Exercise materials START

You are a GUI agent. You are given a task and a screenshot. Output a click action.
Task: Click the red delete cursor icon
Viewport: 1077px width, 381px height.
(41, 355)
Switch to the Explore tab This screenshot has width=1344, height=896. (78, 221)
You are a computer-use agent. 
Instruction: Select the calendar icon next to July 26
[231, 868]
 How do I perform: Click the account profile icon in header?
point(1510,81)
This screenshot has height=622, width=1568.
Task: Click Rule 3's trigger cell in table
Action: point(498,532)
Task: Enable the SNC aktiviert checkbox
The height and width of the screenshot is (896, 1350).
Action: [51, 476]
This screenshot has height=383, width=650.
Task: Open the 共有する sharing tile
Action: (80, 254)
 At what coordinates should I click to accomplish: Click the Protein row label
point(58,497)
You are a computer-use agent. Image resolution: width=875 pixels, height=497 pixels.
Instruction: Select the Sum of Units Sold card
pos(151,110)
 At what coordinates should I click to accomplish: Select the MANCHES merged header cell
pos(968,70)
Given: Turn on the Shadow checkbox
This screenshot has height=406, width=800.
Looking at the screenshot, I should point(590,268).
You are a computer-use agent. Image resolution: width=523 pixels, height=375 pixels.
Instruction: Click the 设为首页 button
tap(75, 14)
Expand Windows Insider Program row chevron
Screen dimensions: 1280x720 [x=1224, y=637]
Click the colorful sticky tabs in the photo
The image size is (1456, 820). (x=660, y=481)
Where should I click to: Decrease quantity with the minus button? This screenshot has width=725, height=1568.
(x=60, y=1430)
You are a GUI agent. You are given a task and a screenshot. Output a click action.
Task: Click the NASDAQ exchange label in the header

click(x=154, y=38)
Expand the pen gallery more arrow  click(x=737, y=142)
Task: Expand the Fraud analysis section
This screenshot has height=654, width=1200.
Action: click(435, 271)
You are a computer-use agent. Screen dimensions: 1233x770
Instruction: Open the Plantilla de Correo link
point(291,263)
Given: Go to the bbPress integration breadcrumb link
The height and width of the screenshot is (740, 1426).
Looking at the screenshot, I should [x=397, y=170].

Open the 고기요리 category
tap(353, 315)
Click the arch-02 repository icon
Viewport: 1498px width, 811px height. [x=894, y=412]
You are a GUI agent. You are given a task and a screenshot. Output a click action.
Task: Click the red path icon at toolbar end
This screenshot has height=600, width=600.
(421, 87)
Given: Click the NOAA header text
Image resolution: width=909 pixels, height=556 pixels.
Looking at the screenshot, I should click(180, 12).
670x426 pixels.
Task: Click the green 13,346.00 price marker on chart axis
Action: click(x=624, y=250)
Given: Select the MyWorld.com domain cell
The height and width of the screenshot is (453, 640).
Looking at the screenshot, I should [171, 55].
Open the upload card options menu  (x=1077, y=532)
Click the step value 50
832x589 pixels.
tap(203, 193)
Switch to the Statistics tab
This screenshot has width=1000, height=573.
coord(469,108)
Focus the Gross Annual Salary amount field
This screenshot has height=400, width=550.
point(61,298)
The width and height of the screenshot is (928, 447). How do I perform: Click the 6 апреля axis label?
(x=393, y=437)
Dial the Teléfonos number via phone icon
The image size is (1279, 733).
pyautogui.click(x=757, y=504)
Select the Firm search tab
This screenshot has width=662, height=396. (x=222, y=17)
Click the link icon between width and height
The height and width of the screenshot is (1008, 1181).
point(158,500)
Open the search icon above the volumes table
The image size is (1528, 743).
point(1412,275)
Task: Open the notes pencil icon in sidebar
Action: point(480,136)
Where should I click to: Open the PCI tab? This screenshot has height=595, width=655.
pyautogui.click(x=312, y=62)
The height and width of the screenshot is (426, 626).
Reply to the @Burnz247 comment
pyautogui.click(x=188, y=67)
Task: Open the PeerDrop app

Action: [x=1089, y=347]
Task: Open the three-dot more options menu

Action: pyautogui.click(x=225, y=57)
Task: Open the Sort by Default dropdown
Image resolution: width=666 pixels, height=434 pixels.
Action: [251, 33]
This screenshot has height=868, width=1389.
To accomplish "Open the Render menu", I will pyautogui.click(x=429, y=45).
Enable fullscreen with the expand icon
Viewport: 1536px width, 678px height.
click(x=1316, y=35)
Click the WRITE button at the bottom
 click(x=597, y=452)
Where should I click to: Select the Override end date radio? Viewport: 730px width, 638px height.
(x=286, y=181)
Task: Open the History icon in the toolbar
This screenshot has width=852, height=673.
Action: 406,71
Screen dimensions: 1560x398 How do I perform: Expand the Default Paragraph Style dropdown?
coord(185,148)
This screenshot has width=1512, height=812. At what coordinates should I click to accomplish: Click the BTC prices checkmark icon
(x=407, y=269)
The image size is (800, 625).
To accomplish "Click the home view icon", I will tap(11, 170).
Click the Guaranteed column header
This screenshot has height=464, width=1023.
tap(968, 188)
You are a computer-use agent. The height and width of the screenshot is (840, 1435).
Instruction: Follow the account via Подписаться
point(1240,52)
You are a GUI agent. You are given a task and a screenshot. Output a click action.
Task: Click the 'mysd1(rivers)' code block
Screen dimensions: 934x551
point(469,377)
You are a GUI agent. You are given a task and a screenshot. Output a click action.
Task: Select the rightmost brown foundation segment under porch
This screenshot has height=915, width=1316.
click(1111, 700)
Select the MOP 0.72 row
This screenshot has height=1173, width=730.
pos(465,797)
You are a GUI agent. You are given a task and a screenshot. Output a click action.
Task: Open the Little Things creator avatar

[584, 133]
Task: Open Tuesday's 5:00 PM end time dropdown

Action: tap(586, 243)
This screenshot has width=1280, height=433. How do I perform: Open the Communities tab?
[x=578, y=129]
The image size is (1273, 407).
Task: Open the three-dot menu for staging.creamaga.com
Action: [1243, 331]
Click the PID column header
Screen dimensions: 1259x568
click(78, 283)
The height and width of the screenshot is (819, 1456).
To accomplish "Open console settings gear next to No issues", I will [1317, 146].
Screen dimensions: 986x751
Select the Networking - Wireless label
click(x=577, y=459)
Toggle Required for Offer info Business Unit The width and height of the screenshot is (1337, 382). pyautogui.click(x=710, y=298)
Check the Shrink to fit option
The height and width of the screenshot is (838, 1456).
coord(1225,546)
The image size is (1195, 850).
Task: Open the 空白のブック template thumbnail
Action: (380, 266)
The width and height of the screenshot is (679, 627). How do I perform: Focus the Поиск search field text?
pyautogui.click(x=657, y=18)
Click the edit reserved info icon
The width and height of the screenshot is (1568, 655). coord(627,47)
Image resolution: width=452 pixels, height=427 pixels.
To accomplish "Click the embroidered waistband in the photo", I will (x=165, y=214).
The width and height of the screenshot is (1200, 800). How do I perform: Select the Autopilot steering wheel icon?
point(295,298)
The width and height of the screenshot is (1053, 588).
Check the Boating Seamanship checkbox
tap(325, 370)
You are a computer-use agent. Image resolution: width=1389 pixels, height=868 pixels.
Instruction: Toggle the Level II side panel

Exercise materials END

Look above for the line with "This screenshot has width=1280, height=433." and the line with "Click the PID column header". Retype those two lines and every line between them exactly, adding nothing.

This screenshot has width=1280, height=433. How do I perform: Open the Communities tab?
[x=578, y=129]
The image size is (1273, 407).
Task: Open the three-dot menu for staging.creamaga.com
Action: [1243, 331]
Click the PID column header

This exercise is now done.